Es decir, que muchas de las estrellas de nuestro firmamento ya están muertas y si tuviéramos la posibilidad de viajar a gran velocidad para acercarnos a ellas, cuando arribáramos estaríamos frente al desolador espectáculo de la nada.
Las estrellas como la vida misma de cada uno de nosotros es una brillante luz que poco a poco se va apagando. Sin embargo, la brillantez que emanan forma parte de la magia que nos cautiva como nos cautivan cada uno de los seres humanos que conviven con nosotros y emanan una luz propia, tienen destellos de inteligencia, de amor, de simpatía, de ternura, etc.

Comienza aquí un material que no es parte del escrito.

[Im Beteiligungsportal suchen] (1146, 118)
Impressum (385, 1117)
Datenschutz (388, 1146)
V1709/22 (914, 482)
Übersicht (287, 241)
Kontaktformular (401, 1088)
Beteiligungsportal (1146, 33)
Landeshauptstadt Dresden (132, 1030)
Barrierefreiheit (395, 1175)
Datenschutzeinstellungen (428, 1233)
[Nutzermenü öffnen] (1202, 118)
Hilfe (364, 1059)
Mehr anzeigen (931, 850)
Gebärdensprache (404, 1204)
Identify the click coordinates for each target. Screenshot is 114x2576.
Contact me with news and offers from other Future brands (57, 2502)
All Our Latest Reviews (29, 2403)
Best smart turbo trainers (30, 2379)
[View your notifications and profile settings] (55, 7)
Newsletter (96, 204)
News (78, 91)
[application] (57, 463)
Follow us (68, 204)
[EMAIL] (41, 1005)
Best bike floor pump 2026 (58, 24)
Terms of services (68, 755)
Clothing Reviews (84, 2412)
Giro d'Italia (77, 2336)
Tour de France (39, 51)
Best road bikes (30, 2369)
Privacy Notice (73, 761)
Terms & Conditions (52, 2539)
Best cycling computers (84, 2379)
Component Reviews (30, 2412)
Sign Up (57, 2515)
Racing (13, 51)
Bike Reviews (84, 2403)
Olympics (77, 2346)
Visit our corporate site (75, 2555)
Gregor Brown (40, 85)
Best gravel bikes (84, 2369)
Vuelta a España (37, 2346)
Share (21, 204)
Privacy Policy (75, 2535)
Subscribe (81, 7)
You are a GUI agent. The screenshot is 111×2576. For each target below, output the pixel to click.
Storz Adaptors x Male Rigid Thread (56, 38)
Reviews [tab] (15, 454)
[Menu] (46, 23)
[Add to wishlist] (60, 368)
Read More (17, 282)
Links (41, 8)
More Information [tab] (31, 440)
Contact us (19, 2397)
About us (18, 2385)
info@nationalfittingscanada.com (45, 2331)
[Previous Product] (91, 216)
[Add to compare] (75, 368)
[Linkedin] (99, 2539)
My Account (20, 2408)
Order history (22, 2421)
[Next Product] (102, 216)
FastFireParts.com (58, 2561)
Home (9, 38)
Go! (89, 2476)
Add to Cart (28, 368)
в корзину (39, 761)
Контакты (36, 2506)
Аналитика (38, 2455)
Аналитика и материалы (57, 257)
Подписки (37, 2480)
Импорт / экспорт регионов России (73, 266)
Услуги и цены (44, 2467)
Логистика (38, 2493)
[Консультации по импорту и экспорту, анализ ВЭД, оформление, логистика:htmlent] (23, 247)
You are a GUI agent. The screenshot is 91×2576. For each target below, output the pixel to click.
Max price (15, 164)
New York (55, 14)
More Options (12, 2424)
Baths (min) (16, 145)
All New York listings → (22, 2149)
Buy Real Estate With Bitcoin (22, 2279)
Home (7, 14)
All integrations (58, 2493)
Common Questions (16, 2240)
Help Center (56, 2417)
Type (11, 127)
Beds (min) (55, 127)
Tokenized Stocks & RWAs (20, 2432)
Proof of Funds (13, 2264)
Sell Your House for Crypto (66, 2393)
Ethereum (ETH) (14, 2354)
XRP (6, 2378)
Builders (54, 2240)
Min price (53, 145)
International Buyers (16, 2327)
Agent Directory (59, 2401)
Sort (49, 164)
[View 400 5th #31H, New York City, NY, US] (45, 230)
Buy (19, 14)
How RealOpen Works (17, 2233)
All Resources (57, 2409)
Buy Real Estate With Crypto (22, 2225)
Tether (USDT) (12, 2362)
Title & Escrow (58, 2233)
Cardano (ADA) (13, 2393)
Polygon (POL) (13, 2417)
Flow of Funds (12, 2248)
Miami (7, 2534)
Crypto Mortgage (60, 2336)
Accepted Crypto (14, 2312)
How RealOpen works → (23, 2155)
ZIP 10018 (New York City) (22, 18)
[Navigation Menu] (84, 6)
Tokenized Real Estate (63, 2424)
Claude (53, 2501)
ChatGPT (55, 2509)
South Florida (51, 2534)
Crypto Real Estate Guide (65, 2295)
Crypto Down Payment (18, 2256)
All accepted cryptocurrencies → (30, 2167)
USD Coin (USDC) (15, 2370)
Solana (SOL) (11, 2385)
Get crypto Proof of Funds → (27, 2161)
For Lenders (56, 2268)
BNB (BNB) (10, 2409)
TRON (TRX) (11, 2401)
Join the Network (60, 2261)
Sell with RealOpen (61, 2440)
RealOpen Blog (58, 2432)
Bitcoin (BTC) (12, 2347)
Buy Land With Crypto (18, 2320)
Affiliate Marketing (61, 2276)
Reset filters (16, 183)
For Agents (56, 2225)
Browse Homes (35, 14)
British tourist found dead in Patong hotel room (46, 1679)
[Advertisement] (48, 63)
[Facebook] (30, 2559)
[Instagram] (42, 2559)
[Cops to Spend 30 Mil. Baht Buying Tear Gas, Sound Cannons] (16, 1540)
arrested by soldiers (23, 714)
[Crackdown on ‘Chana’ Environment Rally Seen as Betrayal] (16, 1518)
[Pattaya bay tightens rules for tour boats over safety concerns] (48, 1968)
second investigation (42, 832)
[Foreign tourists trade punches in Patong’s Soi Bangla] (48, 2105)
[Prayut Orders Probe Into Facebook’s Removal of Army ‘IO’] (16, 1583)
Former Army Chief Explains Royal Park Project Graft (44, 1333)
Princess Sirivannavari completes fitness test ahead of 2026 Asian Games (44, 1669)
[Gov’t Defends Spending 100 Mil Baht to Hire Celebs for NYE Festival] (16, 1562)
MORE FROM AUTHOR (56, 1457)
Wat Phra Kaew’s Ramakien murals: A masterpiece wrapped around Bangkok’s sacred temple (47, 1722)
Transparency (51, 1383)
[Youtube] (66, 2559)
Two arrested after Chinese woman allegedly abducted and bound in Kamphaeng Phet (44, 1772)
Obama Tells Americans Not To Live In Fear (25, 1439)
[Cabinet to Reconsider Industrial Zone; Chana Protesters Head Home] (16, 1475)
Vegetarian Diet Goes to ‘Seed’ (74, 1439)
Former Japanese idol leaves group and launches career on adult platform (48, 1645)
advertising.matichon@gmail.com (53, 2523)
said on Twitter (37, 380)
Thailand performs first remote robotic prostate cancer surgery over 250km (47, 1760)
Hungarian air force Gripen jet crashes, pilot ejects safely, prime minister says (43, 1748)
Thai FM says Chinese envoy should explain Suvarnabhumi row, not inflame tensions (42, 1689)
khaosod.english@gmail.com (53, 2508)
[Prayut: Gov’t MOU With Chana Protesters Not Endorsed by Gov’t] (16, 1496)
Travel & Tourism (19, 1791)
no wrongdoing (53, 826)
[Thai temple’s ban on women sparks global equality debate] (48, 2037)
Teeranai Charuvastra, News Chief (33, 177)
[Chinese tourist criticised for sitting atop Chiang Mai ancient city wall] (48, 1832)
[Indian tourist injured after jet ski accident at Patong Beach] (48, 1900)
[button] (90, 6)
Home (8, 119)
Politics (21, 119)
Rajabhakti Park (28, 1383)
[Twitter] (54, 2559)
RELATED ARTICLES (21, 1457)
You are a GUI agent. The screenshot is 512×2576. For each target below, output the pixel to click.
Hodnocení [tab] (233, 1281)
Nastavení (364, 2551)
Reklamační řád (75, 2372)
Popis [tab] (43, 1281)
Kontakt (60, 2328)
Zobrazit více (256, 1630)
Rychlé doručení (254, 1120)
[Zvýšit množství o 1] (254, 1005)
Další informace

El sabernos finitos nos permite tener la ventaja de poder reflexionar para que aprovechemos cada instante de vida y así hacer lo máximo de nuestro esfuerzo y poder desplegar todas nuestras capacidades.
No podemos permitirnos el lujo de desperdiciar nuestro tiempo porque quizás vistos desde otro planeta y con otro tipo de ojos o de telescopios, posiblemente seamos percibidos como pequeñas estrellas que han poblado un planeta azul, que brillan y lanzan destellos, pero que están en constante proceso de autoconsumirse para dejar de existir en un determinado momento.
Es así como podemos inferir que la vida y la muerte es una misma esencia. No puede existir vida si no existe la muerte y nada puede morir si no ha tenido vida.
Las estrellas que somos, o el polvo de estrellas que podemos ser en base a nuestra composición química, es una irrefutable muestra de que lo efímero de nuestra vida es lo mágico de poder vivirla intensamente.
Hoy brillamos en el cosmos porque mañana nuestro brillo solo será un hermoso recuerdo.
Así fue un día en que iba caminando por la playa de la mano de mi abuelo. La bóveda celeste estaba plagada de estrellas brillantes que se reflejaban como chispas en las olas del mar. La constelación de Orión me atraía, la vía láctea se percibía esplendorosa cuando de súbito un centenar de estrellas se desprendieron del cielo y en su caída iban dejando una brillante estela de luz.
Nos detuvimos a admirar el espectáculo.
–¿Qué es abuelo? Pregunté con mi curiosidad de niño.
–Una lluvia de estrellas–, respondió.
¿Y a dónde caen, Abuelo?
A la nada… al olvido.
Nunca dejes que tus propias estrellas a las que amaste y admiraste, caigan al olvido. Detén tu paso por la vida, voltea hacia el cielo y busca en la inmensa memoria de tu encéfalo los gratos destellos que te dieron esas que las hiciste tuyas.
Respira profundamente y dale las gracias a todas tus estrellas.